Reproduce the data word for word, keeping every line complete.

**DATA PROVIDED**.
+ + + + +

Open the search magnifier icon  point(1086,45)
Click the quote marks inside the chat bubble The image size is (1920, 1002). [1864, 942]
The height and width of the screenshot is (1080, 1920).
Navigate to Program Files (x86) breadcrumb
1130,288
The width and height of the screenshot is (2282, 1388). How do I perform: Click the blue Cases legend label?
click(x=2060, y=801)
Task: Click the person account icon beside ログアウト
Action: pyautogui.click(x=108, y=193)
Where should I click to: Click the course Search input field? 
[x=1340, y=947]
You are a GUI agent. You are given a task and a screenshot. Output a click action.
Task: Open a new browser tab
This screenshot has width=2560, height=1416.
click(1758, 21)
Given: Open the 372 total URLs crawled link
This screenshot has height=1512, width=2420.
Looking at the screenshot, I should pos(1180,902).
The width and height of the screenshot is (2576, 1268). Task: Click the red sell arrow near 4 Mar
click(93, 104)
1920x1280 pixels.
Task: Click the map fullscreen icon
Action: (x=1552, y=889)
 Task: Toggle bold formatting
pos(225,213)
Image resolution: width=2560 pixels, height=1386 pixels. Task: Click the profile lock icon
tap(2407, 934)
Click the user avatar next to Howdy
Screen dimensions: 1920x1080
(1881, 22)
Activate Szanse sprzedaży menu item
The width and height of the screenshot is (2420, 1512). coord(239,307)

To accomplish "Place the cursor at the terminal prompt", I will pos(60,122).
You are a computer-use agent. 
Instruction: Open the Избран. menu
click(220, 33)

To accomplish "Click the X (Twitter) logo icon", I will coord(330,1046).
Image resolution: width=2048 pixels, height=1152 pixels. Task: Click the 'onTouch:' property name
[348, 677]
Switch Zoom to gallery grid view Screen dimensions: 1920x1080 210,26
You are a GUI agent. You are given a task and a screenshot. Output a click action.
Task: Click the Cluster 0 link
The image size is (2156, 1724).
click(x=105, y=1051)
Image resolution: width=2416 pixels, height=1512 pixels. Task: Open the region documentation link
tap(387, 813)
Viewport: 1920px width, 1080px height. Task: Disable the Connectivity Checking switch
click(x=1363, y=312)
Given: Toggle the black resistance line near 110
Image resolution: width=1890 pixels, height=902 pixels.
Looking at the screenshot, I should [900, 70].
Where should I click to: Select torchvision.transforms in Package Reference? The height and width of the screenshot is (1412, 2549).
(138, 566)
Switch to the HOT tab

+ + + + +

**REPLY**.
Open the search magnifier icon  point(1086,45)
Click the quote marks inside the chat bubble The image size is (1920, 1002). [1864, 942]
The height and width of the screenshot is (1080, 1920).
Navigate to Program Files (x86) breadcrumb
1130,288
The width and height of the screenshot is (2282, 1388). How do I perform: Click the blue Cases legend label?
click(x=2060, y=801)
Task: Click the person account icon beside ログアウト
Action: pyautogui.click(x=108, y=193)
Where should I click to: Click the course Search input field? 
[x=1340, y=947]
You are a GUI agent. You are given a task and a screenshot. Output a click action.
Task: Open a new browser tab
This screenshot has width=2560, height=1416.
click(1758, 21)
Given: Open the 372 total URLs crawled link
This screenshot has height=1512, width=2420.
Looking at the screenshot, I should pos(1180,902).
The width and height of the screenshot is (2576, 1268). Task: Click the red sell arrow near 4 Mar
click(93, 104)
1920x1280 pixels.
Task: Click the map fullscreen icon
Action: (x=1552, y=889)
 Task: Toggle bold formatting
pos(225,213)
Image resolution: width=2560 pixels, height=1386 pixels. Task: Click the profile lock icon
tap(2407, 934)
Click the user avatar next to Howdy
Screen dimensions: 1920x1080
(1881, 22)
Activate Szanse sprzedaży menu item
The width and height of the screenshot is (2420, 1512). coord(239,307)

To accomplish "Place the cursor at the terminal prompt", I will pos(60,122).
You are a computer-use agent. 
Instruction: Open the Избран. menu
click(220, 33)

To accomplish "Click the X (Twitter) logo icon", I will coord(330,1046).
Image resolution: width=2048 pixels, height=1152 pixels. Task: Click the 'onTouch:' property name
[348, 677]
Switch Zoom to gallery grid view Screen dimensions: 1920x1080 210,26
You are a GUI agent. You are given a task and a screenshot. Output a click action.
Task: Click the Cluster 0 link
The image size is (2156, 1724).
click(x=105, y=1051)
Image resolution: width=2416 pixels, height=1512 pixels. Task: Open the region documentation link
tap(387, 813)
Viewport: 1920px width, 1080px height. Task: Disable the Connectivity Checking switch
click(x=1363, y=312)
Given: Toggle the black resistance line near 110
Image resolution: width=1890 pixels, height=902 pixels.
Looking at the screenshot, I should [900, 70].
Where should I click to: Select torchvision.transforms in Package Reference? The height and width of the screenshot is (1412, 2549).
(138, 566)
Switch to the HOT tab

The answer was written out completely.